米紙ウォールストリート・ジャーナルは同紙北京駐在の王春翰記者(シンガポール国籍)が、中国外務省から記者証更新を拒否され、8月30日に国外退去処分となったことを明らかにした。これは王記者が書いた記事が中国当局の逆鱗に触れたためで、習近平国家主席の従兄弟がオーストラリアでマネーロンダリングや売春などの組織犯罪にかかわった疑いがあり、豪司法省がこの人物を捜査対象として調べている、と王記者は報じたのだ。
習氏は2012年秋に最高指導者に就任後、反腐敗闘争を展開し、すでに数百人の高級幹部を逮捕し失脚に追い込んでいることから、この人物の容疑が立件されれば、「最高指導者の親族の犯罪」として習氏への批判が高まることも予想される。それだけに外務省は同紙に「掲載を中止するよう強く要求。記事にした場合はなんらかの結果を招く」と警告していたと同紙は明らかにしており、記事は中国当局にとって都合の悪いものだったことは明らかだ。
武警黄金部隊の最高責任者習氏の従兄弟とは、どのような人物なのか。
斉明氏は1958年4月生まれの61歳。習氏の母、斉心氏の弟の斉鋭新氏の息子で、習家と斉家は家族ぐるみの付き合いをしており、習氏は5歳下の斉明氏を弟同様に可愛がっていたという。
斉氏の父親の斉鋭新氏は1927年生まれで、習氏の父親の習仲勲・元副首相(党政治局員)と同じく日中戦争や国共内戦を戦った中国人民解放軍幹部だった。極めて優秀な軍人だったらしく、49年の共産中国建国後、中国東北部で鉱産物を産出する冶金部隊で幹部生活を送った後、当時は蜜月関係だったソ連に留学し、本格的に冶金分野を学んだ。
その後、冶金部門が軍から分かれて誕生した中国武装警察部隊(武警)の担当になると、斉鋭新氏も武警に異動し、武警黄金部隊の最高責任者を務めたが、1987年4月に四川省を視察中に突然倒れ、病院に緊急搬送された。検査の結果、重度の肺がんであることがわかり、北京の解放軍直属の「305病院」に転院したものの、同年10月27日に死亡したことがわかっている。

● 設問
本文によると、重度の肺がんとわかった斉鋭新氏が転院した先はどこか。

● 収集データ
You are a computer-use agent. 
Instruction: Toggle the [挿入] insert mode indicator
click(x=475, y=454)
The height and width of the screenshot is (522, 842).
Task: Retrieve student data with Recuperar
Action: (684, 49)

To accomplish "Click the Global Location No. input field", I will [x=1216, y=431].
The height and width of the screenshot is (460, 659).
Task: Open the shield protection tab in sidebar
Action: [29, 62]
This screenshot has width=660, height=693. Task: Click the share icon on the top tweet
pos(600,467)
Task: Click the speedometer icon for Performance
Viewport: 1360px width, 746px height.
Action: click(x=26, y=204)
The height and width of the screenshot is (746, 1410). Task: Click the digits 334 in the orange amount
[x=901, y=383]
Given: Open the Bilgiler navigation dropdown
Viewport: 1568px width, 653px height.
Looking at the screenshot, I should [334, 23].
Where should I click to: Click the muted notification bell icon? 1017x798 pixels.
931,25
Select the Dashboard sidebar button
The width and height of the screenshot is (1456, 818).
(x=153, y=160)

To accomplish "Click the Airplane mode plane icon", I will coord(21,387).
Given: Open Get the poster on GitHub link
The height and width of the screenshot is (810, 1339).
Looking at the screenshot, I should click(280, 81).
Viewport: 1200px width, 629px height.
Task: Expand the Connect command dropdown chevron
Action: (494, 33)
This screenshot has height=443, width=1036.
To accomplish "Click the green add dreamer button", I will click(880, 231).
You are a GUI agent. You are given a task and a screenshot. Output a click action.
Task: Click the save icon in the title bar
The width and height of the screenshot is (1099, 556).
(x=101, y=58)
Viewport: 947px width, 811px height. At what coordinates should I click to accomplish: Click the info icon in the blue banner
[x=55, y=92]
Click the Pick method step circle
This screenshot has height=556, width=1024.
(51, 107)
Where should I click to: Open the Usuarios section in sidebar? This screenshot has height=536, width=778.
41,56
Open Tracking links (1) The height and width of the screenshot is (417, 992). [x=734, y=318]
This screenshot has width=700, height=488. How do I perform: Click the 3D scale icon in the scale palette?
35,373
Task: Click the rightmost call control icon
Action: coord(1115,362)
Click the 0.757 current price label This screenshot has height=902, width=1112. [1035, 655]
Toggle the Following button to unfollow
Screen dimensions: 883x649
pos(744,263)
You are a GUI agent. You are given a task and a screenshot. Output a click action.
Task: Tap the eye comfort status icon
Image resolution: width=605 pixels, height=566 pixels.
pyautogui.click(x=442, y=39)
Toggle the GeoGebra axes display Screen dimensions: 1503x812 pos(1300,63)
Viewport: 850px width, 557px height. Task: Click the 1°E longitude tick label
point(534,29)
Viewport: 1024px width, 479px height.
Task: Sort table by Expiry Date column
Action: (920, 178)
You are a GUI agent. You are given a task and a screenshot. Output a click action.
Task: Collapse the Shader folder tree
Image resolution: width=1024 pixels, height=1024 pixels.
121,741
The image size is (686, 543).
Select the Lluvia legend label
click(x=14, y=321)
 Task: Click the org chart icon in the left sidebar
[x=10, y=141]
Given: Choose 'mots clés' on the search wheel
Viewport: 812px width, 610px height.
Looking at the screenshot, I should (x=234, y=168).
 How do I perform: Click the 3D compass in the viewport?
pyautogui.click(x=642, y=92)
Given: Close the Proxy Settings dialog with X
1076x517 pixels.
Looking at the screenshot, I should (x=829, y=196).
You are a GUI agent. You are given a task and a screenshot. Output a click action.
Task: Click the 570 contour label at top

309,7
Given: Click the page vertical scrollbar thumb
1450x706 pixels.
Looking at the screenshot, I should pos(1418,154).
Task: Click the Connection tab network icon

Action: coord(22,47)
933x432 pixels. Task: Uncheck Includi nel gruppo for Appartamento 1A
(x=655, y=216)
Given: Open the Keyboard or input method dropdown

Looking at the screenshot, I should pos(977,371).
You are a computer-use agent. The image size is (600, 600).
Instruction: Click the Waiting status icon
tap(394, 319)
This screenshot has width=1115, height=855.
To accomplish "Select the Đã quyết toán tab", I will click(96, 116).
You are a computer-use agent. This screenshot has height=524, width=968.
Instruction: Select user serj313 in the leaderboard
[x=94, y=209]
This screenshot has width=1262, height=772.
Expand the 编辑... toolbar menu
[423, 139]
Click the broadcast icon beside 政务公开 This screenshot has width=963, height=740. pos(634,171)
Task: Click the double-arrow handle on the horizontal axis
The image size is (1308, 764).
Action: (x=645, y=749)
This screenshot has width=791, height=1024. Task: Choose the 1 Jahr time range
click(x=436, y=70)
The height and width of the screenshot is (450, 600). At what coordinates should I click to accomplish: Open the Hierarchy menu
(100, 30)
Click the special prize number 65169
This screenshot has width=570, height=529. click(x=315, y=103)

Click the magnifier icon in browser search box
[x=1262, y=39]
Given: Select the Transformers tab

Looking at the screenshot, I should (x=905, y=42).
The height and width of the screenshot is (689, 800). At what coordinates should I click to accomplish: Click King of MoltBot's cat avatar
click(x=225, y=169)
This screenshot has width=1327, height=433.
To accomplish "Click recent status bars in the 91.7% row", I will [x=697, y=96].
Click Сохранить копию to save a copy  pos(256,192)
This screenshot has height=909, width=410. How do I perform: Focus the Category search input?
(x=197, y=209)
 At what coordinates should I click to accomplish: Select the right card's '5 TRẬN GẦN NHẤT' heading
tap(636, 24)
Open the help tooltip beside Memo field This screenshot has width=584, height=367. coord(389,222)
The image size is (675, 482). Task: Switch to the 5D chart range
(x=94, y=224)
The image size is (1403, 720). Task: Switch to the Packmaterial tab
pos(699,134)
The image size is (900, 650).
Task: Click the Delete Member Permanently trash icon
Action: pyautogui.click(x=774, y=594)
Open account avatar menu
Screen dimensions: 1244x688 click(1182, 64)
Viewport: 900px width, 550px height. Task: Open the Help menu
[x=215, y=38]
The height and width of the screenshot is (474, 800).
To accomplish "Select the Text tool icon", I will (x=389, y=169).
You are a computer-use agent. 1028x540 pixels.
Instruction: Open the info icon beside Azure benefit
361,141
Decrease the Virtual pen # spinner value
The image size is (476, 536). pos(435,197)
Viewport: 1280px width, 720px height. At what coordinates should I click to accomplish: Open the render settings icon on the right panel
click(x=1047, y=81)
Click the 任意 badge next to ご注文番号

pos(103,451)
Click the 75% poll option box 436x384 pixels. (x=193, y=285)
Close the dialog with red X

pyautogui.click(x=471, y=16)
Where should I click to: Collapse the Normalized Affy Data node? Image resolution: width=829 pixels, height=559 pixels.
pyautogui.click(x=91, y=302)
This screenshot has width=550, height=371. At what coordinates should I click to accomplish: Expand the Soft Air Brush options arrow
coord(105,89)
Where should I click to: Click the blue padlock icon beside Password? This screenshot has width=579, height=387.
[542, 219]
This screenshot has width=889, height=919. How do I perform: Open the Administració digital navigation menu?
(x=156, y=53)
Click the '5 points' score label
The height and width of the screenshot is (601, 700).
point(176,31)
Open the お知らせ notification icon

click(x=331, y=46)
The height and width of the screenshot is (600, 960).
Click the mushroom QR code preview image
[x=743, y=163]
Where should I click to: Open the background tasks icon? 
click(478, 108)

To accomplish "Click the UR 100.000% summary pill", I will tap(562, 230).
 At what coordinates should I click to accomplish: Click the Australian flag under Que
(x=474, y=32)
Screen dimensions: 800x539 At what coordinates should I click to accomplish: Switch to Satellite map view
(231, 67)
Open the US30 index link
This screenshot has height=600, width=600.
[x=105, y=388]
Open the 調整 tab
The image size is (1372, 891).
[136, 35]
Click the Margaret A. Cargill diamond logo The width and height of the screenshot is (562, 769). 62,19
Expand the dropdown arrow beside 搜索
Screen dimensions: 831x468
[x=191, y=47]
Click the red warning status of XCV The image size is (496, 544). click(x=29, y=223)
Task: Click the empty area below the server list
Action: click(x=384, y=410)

● 解答
北京の解放軍直属の「305病院」。